#### GOAL OF THE EXERCISE
Rewrite everything from the line containing "requires [221, 133]" down to the line containing "The height and width of the screenshot is (850, 1400).", with "treatment" replaced by "therapy" and nothing else changed.

Entries for locating words and elements
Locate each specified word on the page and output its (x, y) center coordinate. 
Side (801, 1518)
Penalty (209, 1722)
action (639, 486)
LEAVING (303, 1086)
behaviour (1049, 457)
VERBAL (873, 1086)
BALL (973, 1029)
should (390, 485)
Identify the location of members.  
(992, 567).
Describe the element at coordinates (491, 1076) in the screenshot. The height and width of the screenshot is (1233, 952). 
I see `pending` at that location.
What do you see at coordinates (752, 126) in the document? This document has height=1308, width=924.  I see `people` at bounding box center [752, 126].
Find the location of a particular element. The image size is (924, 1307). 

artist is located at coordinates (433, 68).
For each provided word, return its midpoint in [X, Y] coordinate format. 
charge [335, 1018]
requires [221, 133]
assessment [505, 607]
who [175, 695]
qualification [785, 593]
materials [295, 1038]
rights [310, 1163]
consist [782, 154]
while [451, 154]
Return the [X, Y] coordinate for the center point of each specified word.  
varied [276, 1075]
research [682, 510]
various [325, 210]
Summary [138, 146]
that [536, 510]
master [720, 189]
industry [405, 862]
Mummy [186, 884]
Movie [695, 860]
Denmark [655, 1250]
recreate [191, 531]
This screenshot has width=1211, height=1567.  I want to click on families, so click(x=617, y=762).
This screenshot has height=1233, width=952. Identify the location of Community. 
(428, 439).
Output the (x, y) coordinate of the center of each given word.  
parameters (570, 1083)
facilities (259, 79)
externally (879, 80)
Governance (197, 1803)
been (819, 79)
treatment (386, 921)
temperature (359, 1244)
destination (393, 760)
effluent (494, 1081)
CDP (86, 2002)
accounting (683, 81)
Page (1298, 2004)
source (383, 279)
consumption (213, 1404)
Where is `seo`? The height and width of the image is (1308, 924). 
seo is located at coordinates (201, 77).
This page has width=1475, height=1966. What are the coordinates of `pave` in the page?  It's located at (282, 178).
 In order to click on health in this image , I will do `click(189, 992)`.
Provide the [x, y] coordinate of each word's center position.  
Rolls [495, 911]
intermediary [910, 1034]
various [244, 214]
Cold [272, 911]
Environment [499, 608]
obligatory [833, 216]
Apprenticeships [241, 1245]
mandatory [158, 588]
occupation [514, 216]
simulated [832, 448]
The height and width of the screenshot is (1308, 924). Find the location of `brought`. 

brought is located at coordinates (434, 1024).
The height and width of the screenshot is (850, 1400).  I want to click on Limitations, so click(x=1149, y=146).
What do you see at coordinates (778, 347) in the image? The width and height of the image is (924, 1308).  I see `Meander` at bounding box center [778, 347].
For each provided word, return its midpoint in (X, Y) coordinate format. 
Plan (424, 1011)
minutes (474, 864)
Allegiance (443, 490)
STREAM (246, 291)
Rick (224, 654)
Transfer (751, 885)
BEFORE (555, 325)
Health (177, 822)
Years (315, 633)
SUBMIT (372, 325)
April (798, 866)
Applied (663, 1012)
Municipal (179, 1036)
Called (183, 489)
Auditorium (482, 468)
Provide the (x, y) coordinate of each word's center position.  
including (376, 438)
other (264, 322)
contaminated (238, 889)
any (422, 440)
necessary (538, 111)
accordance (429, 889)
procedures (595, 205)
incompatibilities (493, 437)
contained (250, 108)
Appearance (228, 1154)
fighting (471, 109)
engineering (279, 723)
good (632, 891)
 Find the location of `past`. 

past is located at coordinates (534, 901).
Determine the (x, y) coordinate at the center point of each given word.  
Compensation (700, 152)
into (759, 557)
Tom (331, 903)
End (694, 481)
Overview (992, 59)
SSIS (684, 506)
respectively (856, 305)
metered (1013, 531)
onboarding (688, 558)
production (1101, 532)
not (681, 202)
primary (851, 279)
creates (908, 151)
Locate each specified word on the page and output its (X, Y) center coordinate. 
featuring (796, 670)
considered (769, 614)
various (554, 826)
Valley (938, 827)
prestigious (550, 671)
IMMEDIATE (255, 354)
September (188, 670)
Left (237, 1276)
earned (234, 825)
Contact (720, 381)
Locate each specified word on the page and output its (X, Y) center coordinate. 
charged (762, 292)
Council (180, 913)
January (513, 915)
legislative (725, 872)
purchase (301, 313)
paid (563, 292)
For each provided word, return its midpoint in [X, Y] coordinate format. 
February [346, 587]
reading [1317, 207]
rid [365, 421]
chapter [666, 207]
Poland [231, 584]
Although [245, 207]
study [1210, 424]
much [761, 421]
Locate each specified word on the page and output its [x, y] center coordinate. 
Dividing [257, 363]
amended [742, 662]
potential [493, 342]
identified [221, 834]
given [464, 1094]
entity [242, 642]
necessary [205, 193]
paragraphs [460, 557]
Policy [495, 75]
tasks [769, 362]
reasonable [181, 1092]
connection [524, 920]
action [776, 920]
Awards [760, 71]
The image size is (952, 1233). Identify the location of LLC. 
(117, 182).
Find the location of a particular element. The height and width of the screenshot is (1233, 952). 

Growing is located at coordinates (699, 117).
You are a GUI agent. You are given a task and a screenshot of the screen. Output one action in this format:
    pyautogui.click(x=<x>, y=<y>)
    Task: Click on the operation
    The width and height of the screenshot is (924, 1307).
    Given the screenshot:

#### RESULT
requires [221, 133]
assessment [505, 607]
who [175, 695]
qualification [785, 593]
materials [295, 1038]
rights [310, 1163]
consist [782, 154]
while [451, 154]
Return the [X, Y] coordinate for the center point of each specified word.  
varied [276, 1075]
research [682, 510]
various [325, 210]
Summary [138, 146]
that [536, 510]
master [720, 189]
industry [405, 862]
Mummy [186, 884]
Movie [695, 860]
Denmark [655, 1250]
recreate [191, 531]
This screenshot has width=1211, height=1567.  I want to click on families, so click(x=617, y=762).
This screenshot has height=1233, width=952. Identify the location of Community. 
(428, 439).
Output the (x, y) coordinate of the center of each given word.  
parameters (570, 1083)
facilities (259, 79)
externally (879, 80)
Governance (197, 1803)
been (819, 79)
therapy (386, 921)
temperature (359, 1244)
destination (393, 760)
effluent (494, 1081)
CDP (86, 2002)
accounting (683, 81)
Page (1298, 2004)
source (383, 279)
consumption (213, 1404)
Where is `seo`? The height and width of the image is (1308, 924). 
seo is located at coordinates (201, 77).
This page has width=1475, height=1966. What are the coordinates of `pave` in the page?  It's located at (282, 178).
 In order to click on health in this image , I will do `click(189, 992)`.
Provide the [x, y] coordinate of each word's center position.  
Rolls [495, 911]
intermediary [910, 1034]
various [244, 214]
Cold [272, 911]
Environment [499, 608]
obligatory [833, 216]
Apprenticeships [241, 1245]
mandatory [158, 588]
occupation [514, 216]
simulated [832, 448]
The height and width of the screenshot is (1308, 924). Find the location of `brought`. 

brought is located at coordinates (434, 1024).
The height and width of the screenshot is (850, 1400).  I want to click on Limitations, so click(x=1149, y=146).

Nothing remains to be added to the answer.